◆ TASK DESCRIPTION ◆
Your answer should be one number: the count of lines below that contain "computer".

◆ SOURCE INFORMATION ◆
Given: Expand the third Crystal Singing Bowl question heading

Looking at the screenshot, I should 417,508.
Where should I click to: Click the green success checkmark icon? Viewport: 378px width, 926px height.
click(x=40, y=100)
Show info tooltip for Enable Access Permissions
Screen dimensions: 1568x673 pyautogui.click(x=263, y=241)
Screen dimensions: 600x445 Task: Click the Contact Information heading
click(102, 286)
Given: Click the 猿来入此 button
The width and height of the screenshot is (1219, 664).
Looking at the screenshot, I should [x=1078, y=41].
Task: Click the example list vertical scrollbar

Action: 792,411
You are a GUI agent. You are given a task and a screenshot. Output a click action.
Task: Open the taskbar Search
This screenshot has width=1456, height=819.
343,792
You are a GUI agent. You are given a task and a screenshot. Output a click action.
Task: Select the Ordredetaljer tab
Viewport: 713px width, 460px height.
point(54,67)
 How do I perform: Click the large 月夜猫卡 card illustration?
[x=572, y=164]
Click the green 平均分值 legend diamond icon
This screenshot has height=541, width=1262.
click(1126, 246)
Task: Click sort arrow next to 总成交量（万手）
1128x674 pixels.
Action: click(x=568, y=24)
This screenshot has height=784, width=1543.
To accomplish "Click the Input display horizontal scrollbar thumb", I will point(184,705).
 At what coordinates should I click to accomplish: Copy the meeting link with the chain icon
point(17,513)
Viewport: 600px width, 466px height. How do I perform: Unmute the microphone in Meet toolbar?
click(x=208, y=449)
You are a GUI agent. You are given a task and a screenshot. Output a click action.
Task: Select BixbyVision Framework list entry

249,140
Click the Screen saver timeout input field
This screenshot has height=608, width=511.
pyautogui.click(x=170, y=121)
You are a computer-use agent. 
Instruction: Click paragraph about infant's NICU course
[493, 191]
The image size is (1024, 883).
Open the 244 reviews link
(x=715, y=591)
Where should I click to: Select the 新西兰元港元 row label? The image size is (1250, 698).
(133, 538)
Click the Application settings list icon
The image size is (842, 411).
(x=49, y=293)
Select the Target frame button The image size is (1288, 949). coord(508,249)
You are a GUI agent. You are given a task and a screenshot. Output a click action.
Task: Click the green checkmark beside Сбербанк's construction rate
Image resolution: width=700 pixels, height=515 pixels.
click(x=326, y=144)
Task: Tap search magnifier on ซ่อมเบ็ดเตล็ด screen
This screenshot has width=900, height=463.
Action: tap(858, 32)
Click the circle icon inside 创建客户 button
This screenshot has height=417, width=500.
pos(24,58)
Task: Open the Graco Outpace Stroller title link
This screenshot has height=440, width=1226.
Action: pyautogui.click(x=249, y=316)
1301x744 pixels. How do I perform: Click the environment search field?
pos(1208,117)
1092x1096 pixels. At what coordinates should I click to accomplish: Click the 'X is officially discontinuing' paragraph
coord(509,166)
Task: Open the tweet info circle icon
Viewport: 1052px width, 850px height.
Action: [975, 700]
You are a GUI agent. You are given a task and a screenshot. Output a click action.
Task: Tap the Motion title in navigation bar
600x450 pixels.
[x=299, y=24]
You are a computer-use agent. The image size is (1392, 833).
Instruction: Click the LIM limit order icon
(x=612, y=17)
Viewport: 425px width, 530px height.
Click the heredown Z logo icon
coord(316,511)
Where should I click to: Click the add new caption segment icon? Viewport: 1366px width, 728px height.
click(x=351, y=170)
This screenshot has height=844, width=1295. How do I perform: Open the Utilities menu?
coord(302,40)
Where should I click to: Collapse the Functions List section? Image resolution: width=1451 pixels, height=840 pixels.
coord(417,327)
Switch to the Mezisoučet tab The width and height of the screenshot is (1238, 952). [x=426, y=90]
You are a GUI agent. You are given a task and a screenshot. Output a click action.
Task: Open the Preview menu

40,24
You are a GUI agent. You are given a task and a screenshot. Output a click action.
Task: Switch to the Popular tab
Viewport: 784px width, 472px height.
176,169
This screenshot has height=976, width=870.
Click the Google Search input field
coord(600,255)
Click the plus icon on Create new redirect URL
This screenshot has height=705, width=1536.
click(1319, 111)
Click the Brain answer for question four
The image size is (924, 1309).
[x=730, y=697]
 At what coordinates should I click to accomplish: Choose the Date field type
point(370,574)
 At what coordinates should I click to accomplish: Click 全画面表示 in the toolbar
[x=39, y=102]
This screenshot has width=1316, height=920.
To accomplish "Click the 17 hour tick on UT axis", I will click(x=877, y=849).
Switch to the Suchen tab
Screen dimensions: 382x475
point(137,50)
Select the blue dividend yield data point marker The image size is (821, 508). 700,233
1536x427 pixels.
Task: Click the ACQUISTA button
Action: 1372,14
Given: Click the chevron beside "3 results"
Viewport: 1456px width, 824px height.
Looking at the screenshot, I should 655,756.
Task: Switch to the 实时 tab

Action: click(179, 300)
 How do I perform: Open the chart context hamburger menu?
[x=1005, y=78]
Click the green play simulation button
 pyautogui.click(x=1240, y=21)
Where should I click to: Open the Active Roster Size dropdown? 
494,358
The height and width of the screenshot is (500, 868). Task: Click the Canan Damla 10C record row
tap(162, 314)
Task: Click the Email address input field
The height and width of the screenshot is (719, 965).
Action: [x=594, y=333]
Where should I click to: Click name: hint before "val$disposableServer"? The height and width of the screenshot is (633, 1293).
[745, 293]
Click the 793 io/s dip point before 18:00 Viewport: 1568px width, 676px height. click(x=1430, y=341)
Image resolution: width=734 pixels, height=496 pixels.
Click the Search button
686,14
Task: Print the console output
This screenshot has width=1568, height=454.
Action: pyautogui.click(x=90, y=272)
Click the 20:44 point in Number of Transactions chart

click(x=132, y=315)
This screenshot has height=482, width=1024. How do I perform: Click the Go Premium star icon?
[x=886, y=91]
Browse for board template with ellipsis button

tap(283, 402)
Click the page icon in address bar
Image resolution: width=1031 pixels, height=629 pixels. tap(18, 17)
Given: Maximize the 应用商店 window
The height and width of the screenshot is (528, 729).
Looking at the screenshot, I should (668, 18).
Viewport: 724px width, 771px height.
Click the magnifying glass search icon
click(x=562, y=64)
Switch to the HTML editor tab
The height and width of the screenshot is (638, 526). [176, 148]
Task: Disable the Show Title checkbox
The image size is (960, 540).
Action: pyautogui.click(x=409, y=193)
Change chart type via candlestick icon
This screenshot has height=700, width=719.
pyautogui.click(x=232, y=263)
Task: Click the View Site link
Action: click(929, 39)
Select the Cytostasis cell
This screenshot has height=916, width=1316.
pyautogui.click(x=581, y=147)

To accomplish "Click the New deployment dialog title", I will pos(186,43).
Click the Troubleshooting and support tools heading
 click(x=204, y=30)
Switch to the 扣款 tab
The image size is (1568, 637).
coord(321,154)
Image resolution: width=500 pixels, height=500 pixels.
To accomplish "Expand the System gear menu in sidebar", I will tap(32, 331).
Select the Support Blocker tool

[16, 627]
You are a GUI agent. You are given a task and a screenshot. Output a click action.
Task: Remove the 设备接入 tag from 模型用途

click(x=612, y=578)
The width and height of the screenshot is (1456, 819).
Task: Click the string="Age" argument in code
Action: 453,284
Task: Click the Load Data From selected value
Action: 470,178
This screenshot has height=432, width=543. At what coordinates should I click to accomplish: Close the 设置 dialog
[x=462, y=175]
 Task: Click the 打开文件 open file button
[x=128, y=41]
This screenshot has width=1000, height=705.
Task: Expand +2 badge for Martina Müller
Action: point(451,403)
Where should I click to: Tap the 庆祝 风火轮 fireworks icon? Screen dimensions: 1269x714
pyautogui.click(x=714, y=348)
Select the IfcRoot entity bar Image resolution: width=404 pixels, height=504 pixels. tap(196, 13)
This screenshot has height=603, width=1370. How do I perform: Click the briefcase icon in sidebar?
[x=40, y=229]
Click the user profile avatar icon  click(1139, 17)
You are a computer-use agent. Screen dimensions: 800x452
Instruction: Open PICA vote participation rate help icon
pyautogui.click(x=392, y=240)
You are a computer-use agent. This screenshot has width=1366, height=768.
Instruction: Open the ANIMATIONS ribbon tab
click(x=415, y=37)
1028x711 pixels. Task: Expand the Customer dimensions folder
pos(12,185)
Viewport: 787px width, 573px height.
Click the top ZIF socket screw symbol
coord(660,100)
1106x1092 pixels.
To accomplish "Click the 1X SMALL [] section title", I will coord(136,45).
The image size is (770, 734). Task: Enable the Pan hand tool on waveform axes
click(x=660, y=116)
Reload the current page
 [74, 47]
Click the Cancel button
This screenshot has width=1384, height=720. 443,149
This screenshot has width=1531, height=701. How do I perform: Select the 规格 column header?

◆ ANSWER TO THE EXERCISE ◆
4